The server code I compiled as a statically linked executable for Linux (resulting in 4.5 MB).

The Stormforger load test looks like this:

definition.setTarget("[host:port]");

definition.setArrivalPhases([
  {
    duration: 60,
    rate: 8.0,         // clients per second to launch
    max_clients: 500,
  },
]);

definition.setTestOptions({
  cluster: { sizing: "small", },
});

definition.session("Load Test 1", function(session) {

  session.forEver(function(context){
    context.get("/data", { tag: "root" });

  });
});

With that I was able to get about 6000 req/s out of the server before seeing the 99th percentile latency degrading. modifying the simulated work showed corresponding variations in req/s numbers so I am now sure I am not hitting any unwanted capacity limits.

Now that we have a baseline, let’s see what happens if we involve multiple cores.

Minimal Multi-Threaded Server (No Shared State, No I/O)

Running our server on multiple threads (and thus potentially cores) requires some changes to the approach towards server startup. As there is not yet any shared state between the individual requests we can spawn the threads independently, reusing the listening socket for each handler thread. This can be done with a combination of the net2 and tokio-core libraries and under the hood uses the operating system’s SO_REUSEPORT feature.

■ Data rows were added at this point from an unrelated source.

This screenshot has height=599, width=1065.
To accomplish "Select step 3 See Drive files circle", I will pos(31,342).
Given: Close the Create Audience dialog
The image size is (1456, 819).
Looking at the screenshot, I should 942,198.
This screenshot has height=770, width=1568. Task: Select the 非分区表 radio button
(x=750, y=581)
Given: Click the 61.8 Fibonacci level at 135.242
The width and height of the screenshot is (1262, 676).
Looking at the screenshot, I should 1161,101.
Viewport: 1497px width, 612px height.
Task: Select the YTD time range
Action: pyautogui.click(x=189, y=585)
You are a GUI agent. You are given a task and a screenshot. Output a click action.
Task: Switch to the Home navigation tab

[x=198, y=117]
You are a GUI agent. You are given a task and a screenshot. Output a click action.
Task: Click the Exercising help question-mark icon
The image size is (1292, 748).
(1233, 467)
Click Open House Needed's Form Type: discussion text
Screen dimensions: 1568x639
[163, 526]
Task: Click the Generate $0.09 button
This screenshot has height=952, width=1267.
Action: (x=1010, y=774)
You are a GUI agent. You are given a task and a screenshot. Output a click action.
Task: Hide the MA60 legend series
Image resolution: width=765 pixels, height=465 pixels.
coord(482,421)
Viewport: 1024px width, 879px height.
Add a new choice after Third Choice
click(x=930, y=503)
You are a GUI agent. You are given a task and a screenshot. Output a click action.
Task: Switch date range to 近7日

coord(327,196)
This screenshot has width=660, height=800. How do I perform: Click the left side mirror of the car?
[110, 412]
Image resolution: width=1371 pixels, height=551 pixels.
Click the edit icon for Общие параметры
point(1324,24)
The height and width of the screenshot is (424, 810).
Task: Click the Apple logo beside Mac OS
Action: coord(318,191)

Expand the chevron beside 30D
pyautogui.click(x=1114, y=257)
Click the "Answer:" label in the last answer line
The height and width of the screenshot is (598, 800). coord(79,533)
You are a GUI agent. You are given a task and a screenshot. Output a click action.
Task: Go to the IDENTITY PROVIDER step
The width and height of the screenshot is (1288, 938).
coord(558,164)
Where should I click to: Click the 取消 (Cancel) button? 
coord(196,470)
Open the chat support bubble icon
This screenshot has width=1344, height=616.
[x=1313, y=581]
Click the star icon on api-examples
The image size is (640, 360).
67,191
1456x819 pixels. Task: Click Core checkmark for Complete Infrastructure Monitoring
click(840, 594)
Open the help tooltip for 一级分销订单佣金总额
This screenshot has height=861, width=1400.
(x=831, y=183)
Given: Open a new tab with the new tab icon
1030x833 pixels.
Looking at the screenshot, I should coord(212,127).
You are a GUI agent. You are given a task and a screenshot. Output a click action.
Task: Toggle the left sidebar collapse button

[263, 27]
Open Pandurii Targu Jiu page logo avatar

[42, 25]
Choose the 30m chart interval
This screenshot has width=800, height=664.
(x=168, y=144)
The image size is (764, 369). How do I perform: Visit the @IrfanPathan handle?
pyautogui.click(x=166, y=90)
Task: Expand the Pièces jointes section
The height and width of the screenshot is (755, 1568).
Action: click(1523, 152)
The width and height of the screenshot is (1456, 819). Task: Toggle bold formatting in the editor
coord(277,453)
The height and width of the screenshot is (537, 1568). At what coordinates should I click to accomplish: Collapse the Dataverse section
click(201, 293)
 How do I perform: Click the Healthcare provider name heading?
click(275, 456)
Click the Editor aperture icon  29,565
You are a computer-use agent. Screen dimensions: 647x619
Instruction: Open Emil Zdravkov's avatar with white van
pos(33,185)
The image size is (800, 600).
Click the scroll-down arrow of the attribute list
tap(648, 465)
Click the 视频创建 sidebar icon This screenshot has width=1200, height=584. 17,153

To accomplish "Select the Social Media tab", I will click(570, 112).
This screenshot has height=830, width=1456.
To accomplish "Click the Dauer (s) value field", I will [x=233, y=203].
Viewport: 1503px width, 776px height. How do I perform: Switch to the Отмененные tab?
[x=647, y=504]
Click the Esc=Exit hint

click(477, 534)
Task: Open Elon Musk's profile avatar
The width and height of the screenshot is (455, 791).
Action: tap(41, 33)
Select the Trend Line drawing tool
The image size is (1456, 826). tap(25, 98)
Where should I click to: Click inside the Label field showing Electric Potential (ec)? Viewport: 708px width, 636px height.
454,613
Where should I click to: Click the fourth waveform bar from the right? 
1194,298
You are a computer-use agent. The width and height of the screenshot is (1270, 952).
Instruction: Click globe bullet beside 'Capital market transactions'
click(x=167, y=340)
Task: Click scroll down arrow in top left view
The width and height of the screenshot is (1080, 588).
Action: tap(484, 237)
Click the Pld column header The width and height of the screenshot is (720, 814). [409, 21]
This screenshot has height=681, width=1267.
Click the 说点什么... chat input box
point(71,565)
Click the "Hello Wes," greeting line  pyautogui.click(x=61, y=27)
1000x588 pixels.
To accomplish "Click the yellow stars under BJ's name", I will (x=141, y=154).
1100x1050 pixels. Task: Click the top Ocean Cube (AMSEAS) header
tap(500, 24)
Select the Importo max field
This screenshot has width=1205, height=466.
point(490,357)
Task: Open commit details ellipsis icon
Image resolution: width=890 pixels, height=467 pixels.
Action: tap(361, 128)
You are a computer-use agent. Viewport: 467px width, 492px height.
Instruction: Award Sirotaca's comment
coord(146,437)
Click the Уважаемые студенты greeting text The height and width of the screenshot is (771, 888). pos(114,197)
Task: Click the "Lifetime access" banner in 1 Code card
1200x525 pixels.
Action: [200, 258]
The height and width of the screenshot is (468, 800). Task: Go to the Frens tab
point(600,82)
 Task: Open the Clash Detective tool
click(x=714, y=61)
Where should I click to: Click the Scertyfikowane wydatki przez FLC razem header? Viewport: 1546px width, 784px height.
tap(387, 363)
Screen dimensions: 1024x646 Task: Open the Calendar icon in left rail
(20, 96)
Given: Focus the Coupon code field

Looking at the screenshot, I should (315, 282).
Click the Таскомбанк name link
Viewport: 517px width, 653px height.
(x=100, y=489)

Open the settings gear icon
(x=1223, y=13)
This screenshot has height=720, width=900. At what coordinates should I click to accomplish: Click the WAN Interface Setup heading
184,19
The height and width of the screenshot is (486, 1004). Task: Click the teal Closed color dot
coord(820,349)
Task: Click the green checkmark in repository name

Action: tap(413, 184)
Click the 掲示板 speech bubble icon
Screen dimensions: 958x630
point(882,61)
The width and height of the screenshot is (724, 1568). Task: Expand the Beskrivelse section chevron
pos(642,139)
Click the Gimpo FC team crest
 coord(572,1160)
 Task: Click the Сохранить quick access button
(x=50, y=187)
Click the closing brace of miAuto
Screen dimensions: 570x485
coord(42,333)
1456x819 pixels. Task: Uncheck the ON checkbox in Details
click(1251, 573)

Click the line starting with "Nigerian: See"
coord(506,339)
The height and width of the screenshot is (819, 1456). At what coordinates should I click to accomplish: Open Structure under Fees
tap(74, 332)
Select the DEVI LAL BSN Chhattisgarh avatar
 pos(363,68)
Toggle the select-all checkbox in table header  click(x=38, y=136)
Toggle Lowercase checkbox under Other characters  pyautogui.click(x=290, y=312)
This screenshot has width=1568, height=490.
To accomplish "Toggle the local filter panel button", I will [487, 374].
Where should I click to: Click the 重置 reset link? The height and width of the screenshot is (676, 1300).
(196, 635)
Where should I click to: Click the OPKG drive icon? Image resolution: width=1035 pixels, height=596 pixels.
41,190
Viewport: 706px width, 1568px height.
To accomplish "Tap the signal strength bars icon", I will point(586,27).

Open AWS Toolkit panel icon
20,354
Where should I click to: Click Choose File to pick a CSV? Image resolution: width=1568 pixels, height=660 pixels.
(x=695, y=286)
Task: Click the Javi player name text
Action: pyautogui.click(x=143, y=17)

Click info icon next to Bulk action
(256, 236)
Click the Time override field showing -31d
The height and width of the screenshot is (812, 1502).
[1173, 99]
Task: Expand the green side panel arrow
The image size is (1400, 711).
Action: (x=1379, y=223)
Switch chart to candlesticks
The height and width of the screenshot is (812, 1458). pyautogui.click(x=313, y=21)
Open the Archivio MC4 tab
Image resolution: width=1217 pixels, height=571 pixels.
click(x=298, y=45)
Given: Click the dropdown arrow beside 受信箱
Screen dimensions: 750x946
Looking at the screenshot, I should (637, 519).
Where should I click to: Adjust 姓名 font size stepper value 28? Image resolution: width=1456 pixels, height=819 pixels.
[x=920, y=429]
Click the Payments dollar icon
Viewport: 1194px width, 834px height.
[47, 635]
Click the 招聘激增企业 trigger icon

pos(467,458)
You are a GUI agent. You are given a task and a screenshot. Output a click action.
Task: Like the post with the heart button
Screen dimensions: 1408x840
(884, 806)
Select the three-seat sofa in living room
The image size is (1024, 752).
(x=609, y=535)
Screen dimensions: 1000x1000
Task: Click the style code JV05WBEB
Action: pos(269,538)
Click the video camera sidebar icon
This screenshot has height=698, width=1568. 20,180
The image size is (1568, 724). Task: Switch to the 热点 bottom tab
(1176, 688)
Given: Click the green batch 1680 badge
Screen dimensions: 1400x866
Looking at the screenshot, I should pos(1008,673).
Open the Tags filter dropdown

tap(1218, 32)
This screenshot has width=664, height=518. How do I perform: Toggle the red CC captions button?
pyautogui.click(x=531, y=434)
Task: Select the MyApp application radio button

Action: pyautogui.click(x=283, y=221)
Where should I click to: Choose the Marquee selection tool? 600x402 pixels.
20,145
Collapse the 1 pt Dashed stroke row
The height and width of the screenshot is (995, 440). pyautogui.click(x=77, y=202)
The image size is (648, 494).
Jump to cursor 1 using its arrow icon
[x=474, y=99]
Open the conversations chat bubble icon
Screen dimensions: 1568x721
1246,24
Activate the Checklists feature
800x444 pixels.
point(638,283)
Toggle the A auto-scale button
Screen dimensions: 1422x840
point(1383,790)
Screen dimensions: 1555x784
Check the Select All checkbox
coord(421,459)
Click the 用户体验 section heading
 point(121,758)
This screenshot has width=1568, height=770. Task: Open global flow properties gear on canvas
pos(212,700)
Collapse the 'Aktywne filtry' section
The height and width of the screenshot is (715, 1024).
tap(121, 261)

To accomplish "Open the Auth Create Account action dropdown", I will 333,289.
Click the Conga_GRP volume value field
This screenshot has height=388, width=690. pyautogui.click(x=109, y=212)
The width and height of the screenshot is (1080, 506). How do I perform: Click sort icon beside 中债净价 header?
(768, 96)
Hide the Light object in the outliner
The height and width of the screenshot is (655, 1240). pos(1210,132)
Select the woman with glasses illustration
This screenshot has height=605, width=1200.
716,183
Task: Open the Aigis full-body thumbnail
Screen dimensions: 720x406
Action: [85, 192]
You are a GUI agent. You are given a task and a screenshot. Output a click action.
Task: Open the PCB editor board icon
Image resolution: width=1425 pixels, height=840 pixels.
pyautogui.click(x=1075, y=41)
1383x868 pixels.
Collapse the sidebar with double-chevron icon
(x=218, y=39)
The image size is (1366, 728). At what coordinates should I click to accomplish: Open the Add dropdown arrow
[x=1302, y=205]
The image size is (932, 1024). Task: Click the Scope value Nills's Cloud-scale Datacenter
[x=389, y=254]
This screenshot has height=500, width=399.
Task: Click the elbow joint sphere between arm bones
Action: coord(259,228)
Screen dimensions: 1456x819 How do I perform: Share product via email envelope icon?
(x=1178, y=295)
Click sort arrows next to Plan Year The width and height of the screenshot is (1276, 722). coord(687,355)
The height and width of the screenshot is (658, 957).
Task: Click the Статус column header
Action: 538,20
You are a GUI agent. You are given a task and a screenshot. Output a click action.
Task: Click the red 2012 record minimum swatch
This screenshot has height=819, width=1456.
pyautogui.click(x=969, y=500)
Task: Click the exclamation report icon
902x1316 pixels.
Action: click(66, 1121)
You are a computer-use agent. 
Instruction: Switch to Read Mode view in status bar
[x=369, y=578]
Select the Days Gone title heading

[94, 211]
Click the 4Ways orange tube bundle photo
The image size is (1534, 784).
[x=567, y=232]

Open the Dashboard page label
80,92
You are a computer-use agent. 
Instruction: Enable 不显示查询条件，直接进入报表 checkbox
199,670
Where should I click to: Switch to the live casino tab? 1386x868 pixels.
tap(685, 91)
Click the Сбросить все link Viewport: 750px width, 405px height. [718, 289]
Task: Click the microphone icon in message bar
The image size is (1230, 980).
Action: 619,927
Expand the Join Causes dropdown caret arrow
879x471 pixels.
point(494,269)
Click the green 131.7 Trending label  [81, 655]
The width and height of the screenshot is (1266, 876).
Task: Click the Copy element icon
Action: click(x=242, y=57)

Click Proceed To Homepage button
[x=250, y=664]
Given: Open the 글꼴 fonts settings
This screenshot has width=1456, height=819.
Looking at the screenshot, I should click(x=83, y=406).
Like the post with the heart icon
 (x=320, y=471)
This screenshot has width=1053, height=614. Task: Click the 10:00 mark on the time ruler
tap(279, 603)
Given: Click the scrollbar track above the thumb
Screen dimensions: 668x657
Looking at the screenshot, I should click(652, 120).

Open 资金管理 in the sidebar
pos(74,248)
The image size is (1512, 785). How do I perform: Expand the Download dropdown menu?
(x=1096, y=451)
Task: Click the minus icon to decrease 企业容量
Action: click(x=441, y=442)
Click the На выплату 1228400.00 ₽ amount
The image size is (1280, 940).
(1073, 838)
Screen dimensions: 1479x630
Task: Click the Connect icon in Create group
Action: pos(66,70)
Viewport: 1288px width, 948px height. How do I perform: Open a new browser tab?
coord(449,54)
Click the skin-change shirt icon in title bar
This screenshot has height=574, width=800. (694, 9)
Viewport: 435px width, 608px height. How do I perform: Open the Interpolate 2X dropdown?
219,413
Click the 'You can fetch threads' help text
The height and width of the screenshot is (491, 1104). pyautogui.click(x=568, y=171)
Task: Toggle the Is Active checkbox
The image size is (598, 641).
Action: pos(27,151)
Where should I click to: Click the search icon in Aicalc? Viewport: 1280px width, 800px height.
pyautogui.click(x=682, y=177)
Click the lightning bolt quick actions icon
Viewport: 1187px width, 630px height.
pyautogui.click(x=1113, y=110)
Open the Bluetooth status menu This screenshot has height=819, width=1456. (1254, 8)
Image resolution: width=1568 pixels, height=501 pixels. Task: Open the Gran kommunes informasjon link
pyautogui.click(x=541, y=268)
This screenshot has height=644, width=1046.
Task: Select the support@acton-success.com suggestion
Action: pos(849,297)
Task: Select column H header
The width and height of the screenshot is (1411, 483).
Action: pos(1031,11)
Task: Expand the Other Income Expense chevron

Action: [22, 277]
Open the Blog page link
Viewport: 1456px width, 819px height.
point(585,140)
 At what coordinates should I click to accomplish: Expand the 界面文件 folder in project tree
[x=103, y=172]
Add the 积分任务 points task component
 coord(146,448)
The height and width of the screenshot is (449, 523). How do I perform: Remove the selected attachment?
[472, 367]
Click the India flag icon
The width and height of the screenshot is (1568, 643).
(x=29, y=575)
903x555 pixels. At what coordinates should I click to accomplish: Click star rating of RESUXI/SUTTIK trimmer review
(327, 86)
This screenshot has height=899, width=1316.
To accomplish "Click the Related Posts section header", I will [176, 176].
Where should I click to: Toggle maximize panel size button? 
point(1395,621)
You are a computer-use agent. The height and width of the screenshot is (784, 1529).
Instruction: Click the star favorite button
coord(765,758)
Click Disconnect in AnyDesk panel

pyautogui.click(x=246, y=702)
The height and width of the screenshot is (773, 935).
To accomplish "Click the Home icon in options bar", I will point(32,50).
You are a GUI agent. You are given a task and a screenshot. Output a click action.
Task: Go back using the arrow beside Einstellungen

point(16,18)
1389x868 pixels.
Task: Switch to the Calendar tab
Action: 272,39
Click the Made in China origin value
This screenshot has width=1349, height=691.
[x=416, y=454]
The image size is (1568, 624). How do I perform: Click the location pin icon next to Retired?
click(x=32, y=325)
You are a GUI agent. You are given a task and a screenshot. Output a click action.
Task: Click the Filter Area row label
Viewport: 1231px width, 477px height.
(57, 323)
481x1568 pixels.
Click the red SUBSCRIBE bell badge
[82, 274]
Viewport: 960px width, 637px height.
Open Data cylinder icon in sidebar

Here is the interesting part of the code:

fn serve(addr: &SocketAddr, protocol: &Http) {
    let mut core = Core::new().unwrap();
    let handle = core.handle();
    let listener = net2::TcpBuilder::new_v4().unwrap()
    .reuse_port(true).unwrap()
    .bind(addr).unwrap()
    .listen(128).unwrap();
    let listener = TcpListener::from_listener(listener, addr, &handle).unwrap();
    core.run(listener.incoming().for_each(|(socket, addr)| {
        protocol.bind_connection(&handle, socket, addr, Echo);
        Ok(())
    })).unwrap();
}

fn start_server(nb_instances: usize, addr: &str) {
    let addr = addr.parse().unwrap();

    let protocol = Arc::new(Http::new());
    {
        for _ in 0..nb_instances - 1 {
            let protocol = protocol.clone();
            thread::spawn(move || serve(&addr, &protocol));
        }
    }
    serve(&addr, &protocol);
}


fn main() {
    start_server(2, "0.0.0.0:8080");
}

Check out the full source code.

This version (using two threads) should give us roughly twice the throughput - let’s run the same test setup and meanwhile take a look at the graph from the single-threaded setup. It nicely shows how at 6k req/s the latencies start to increase, thereby capping the throughput at these 6k.

Results 1-threaded

There, the result came back from the 2-threaded setup and (relief :-) just what we expected: the server is now giving us about 11k req/s and I indeed saw exactly two CPUs being saturated. Nice!

Results 2-threaded

Next up is a 4-threaded version (on the 4 core machine) - will we be able to double again?

Yes, I am seeing the 4 cores being saturated and the latencies remain pretty ok until about 20k req/s.

Results 4-threaded

Yes, the 99th percentile rises somewhere around 15k, but for this initial verification that what I am doing makes some sort of sense the result is sufficient.

As a side note: 20k req/s at $ 0.05/h for the server gives roughly 72 million req/h at 5 cents…

So much for getting out feet wet with Rust, hyper and Tokio and for establishing a baseline for comparing future variations. Next up I’ll look into a variant running on a Tokio-managed thread pool and how to share state across request handling threads (for example for rate limiting, metrics collection, logging).